* [Task prompt] Copy each of the records exactly.

(Collected data entries)

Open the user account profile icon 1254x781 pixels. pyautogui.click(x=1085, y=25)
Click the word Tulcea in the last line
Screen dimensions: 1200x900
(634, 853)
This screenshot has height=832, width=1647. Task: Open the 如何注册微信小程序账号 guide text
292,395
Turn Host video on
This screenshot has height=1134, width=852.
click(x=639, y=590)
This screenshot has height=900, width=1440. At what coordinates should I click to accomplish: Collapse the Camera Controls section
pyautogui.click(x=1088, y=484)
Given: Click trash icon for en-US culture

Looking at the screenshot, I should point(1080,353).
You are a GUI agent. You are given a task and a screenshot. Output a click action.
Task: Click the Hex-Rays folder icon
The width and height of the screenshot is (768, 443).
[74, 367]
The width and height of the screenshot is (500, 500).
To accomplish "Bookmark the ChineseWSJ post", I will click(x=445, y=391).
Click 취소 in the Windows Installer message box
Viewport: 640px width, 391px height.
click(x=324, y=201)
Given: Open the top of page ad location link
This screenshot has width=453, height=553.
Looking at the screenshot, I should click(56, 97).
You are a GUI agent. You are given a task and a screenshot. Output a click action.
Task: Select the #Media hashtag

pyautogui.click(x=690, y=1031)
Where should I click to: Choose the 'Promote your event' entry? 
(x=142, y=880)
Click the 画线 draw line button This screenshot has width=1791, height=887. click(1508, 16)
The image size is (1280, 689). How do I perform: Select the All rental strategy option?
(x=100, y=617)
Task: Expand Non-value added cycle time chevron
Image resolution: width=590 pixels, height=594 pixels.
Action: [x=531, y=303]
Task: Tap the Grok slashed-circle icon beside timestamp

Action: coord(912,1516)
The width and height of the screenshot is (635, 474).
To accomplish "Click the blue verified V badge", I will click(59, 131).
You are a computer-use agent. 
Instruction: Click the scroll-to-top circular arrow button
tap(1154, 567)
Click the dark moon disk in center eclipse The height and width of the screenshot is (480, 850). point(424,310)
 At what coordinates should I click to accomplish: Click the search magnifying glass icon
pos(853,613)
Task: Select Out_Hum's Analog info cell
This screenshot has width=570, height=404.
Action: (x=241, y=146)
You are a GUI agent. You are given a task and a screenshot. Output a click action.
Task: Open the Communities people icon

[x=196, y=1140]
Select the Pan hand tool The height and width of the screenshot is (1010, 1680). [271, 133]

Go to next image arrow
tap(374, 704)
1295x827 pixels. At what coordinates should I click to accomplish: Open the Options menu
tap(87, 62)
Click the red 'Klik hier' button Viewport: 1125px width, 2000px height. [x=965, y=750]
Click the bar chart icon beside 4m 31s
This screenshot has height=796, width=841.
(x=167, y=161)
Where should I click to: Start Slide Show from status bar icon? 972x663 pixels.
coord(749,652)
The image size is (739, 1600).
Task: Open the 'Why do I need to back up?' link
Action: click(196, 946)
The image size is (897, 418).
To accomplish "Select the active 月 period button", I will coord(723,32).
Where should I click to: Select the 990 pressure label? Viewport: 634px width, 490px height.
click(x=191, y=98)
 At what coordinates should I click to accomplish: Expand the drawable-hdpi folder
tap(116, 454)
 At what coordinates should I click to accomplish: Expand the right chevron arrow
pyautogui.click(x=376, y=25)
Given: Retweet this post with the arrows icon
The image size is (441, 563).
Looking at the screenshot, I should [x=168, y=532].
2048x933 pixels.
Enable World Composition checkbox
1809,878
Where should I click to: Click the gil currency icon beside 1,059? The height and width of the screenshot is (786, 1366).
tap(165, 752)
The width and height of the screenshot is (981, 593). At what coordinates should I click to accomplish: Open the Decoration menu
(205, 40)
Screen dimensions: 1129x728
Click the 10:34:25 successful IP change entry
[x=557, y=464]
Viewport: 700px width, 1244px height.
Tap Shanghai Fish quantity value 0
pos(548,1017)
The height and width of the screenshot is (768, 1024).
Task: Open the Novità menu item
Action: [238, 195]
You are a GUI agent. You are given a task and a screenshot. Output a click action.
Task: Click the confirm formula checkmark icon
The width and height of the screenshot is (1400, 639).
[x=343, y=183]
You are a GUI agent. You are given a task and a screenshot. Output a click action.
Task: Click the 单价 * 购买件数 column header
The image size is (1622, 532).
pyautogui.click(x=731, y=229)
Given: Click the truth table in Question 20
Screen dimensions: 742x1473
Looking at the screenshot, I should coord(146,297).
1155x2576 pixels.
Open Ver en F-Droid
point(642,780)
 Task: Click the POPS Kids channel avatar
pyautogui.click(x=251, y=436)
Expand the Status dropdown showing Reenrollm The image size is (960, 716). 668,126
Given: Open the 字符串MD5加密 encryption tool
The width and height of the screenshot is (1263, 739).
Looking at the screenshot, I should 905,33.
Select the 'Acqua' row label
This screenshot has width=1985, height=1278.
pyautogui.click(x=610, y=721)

* [Output of the exercise]
Open the user account profile icon 1254x781 pixels. pyautogui.click(x=1085, y=25)
Click the word Tulcea in the last line
Screen dimensions: 1200x900
(634, 853)
This screenshot has height=832, width=1647. Task: Open the 如何注册微信小程序账号 guide text
292,395
Turn Host video on
This screenshot has height=1134, width=852.
click(x=639, y=590)
This screenshot has height=900, width=1440. At what coordinates should I click to accomplish: Collapse the Camera Controls section
pyautogui.click(x=1088, y=484)
Given: Click trash icon for en-US culture

Looking at the screenshot, I should point(1080,353).
You are a GUI agent. You are given a task and a screenshot. Output a click action.
Task: Click the Hex-Rays folder icon
The width and height of the screenshot is (768, 443).
[74, 367]
The width and height of the screenshot is (500, 500).
To accomplish "Bookmark the ChineseWSJ post", I will click(x=445, y=391).
Click 취소 in the Windows Installer message box
Viewport: 640px width, 391px height.
click(x=324, y=201)
Given: Open the top of page ad location link
This screenshot has width=453, height=553.
Looking at the screenshot, I should click(56, 97).
You are a GUI agent. You are given a task and a screenshot. Output a click action.
Task: Select the #Media hashtag

pyautogui.click(x=690, y=1031)
Where should I click to: Choose the 'Promote your event' entry? 
(x=142, y=880)
Click the 画线 draw line button This screenshot has width=1791, height=887. click(1508, 16)
The image size is (1280, 689). How do I perform: Select the All rental strategy option?
(x=100, y=617)
Task: Expand Non-value added cycle time chevron
Image resolution: width=590 pixels, height=594 pixels.
Action: [x=531, y=303]
Task: Tap the Grok slashed-circle icon beside timestamp

Action: coord(912,1516)
The width and height of the screenshot is (635, 474).
To accomplish "Click the blue verified V badge", I will click(59, 131).
You are a computer-use agent. 
Instruction: Click the scroll-to-top circular arrow button
tap(1154, 567)
Click the dark moon disk in center eclipse The height and width of the screenshot is (480, 850). point(424,310)
 At what coordinates should I click to accomplish: Click the search magnifying glass icon
pos(853,613)
Task: Select Out_Hum's Analog info cell
This screenshot has width=570, height=404.
Action: (x=241, y=146)
You are a GUI agent. You are given a task and a screenshot. Output a click action.
Task: Open the Communities people icon

[x=196, y=1140]
Select the Pan hand tool The height and width of the screenshot is (1010, 1680). [271, 133]

Go to next image arrow
tap(374, 704)
1295x827 pixels. At what coordinates should I click to accomplish: Open the Options menu
tap(87, 62)
Click the red 'Klik hier' button Viewport: 1125px width, 2000px height. [x=965, y=750]
Click the bar chart icon beside 4m 31s
This screenshot has height=796, width=841.
(x=167, y=161)
Where should I click to: Start Slide Show from status bar icon? 972x663 pixels.
coord(749,652)
The image size is (739, 1600).
Task: Open the 'Why do I need to back up?' link
Action: click(196, 946)
The image size is (897, 418).
To accomplish "Select the active 月 period button", I will coord(723,32).
Where should I click to: Select the 990 pressure label? Viewport: 634px width, 490px height.
click(x=191, y=98)
 At what coordinates should I click to accomplish: Expand the drawable-hdpi folder
tap(116, 454)
 At what coordinates should I click to accomplish: Expand the right chevron arrow
pyautogui.click(x=376, y=25)
Given: Retweet this post with the arrows icon
The image size is (441, 563).
Looking at the screenshot, I should [x=168, y=532].
2048x933 pixels.
Enable World Composition checkbox
1809,878
Where should I click to: Click the gil currency icon beside 1,059? The height and width of the screenshot is (786, 1366).
tap(165, 752)
The width and height of the screenshot is (981, 593). At what coordinates should I click to accomplish: Open the Decoration menu
(205, 40)
Screen dimensions: 1129x728
Click the 10:34:25 successful IP change entry
[x=557, y=464]
Viewport: 700px width, 1244px height.
Tap Shanghai Fish quantity value 0
pos(548,1017)
The height and width of the screenshot is (768, 1024).
Task: Open the Novità menu item
Action: [238, 195]
You are a GUI agent. You are given a task and a screenshot. Output a click action.
Task: Click the confirm formula checkmark icon
The width and height of the screenshot is (1400, 639).
[x=343, y=183]
You are a GUI agent. You are given a task and a screenshot. Output a click action.
Task: Click the 单价 * 购买件数 column header
The image size is (1622, 532).
pyautogui.click(x=731, y=229)
Given: Click the truth table in Question 20
Screen dimensions: 742x1473
Looking at the screenshot, I should coord(146,297).
1155x2576 pixels.
Open Ver en F-Droid
point(642,780)
 Task: Click the POPS Kids channel avatar
pyautogui.click(x=251, y=436)
Expand the Status dropdown showing Reenrollm The image size is (960, 716). 668,126
Given: Open the 字符串MD5加密 encryption tool
The width and height of the screenshot is (1263, 739).
Looking at the screenshot, I should 905,33.
Select the 'Acqua' row label
This screenshot has width=1985, height=1278.
pyautogui.click(x=610, y=721)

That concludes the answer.